## EXERCISE INSTRUCTIONS
Put the lines of the items below into a Markdown table with the columns No. and Line, starting at the line that contains "will [x=35, y=87]." and ending at the line that contains "click(277, 151)". Include only those lines, number the rows in order, and leave out blank lines.

## Data entries
◇ ◇ ◇

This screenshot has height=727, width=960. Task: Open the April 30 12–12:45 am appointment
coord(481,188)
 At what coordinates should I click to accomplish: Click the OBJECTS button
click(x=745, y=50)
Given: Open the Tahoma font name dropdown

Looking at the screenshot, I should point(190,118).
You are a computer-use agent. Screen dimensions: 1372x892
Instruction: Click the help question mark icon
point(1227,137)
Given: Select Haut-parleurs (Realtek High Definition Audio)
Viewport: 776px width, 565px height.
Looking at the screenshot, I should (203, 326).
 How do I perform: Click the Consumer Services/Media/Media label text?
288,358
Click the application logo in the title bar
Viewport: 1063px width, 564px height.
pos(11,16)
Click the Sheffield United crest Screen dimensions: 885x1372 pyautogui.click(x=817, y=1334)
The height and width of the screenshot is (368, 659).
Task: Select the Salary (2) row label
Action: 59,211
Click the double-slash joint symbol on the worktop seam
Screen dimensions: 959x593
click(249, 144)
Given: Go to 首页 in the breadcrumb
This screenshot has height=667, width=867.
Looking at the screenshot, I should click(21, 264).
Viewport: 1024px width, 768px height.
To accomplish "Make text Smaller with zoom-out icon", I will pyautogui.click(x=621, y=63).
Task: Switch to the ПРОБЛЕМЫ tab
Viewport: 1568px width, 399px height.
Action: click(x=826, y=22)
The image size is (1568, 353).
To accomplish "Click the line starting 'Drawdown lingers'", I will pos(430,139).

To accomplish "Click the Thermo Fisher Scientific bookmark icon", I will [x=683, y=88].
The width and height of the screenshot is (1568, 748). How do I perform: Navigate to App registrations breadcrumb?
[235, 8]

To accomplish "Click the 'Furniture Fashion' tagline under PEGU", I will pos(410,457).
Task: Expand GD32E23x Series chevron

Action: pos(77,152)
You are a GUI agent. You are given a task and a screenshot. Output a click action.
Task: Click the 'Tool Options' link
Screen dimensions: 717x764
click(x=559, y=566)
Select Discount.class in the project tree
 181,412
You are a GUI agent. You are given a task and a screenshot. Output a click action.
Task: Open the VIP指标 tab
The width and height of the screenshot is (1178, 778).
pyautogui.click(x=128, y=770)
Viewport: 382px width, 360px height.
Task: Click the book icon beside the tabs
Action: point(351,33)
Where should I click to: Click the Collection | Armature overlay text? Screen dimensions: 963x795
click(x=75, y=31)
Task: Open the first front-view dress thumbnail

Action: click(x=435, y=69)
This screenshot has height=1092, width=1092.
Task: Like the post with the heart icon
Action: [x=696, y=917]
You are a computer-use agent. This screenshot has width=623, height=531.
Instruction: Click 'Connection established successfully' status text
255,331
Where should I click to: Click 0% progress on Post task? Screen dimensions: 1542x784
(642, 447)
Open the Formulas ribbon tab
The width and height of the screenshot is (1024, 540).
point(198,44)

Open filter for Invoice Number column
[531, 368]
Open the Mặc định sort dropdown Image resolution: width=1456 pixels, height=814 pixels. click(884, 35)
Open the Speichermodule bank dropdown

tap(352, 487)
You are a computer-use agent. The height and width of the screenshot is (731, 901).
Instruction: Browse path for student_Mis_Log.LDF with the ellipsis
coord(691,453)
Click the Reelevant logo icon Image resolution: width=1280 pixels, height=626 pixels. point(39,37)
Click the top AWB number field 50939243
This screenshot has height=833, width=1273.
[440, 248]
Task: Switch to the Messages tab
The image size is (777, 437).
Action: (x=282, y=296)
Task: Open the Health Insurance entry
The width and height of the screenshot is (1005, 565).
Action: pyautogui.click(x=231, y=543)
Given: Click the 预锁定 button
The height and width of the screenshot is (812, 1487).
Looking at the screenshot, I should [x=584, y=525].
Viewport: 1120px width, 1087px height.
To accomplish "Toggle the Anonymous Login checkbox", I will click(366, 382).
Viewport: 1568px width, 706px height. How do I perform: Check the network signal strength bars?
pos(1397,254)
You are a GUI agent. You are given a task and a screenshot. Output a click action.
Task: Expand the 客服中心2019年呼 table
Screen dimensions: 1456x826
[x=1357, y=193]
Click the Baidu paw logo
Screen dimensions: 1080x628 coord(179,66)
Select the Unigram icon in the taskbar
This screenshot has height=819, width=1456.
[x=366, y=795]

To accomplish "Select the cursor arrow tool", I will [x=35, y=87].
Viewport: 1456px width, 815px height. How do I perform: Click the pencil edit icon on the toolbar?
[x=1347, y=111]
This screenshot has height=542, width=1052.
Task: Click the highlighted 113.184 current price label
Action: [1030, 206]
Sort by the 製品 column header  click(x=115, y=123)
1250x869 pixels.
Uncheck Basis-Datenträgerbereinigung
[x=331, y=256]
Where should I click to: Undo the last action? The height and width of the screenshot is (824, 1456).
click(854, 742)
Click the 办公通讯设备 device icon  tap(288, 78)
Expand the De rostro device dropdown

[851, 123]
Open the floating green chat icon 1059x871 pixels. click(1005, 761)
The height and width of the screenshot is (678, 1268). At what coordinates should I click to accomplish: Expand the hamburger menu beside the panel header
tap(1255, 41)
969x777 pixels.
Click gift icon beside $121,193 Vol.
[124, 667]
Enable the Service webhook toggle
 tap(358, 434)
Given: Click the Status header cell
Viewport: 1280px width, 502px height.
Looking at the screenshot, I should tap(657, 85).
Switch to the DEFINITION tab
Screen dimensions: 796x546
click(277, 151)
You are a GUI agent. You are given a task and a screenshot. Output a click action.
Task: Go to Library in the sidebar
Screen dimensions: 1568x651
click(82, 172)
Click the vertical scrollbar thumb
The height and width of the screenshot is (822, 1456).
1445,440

◇ ◇ ◇

## RESPONSE TO THIS EXERCISE
| No. | Line |
|---|---|
| 1 | To accomplish "Select the cursor arrow tool", I will [x=35, y=87]. |
| 2 | Viewport: 1456px width, 815px height. How do I perform: Click the pencil edit icon on the toolbar? |
| 3 | [x=1347, y=111] |
| 4 | This screenshot has height=542, width=1052. |
| 5 | Task: Click the highlighted 113.184 current price label |
| 6 | Action: [1030, 206] |
| 7 | Sort by the 製品 column header  click(x=115, y=123) |
| 8 | 1250x869 pixels. |
| 9 | Uncheck Basis-Datenträgerbereinigung |
| 10 | [x=331, y=256] |
| 11 | Where should I click to: Undo the last action? The height and width of the screenshot is (824, 1456). |
| 12 | click(854, 742) |
| 13 | Click the 办公通讯设备 device icon  tap(288, 78) |
| 14 | Expand the De rostro device dropdown |
| 15 | [851, 123] |
| 16 | Open the floating green chat icon 1059x871 pixels. click(1005, 761) |
| 17 | The height and width of the screenshot is (678, 1268). At what coordinates should I click to accomplish: Expand the hamburger menu beside the panel header |
| 18 | tap(1255, 41) |
| 19 | 969x777 pixels. |
| 20 | Click gift icon beside $121,193 Vol. |
| 21 | [124, 667] |
| 22 | Enable the Service webhook toggle |
| 23 |  tap(358, 434) |
| 24 | Given: Click the Status header cell |
| 25 | Viewport: 1280px width, 502px height. |
| 26 | Looking at the screenshot, I should tap(657, 85). |
| 27 | Switch to the DEFINITION tab |
| 28 | Screen dimensions: 796x546 |
| 29 | click(277, 151) |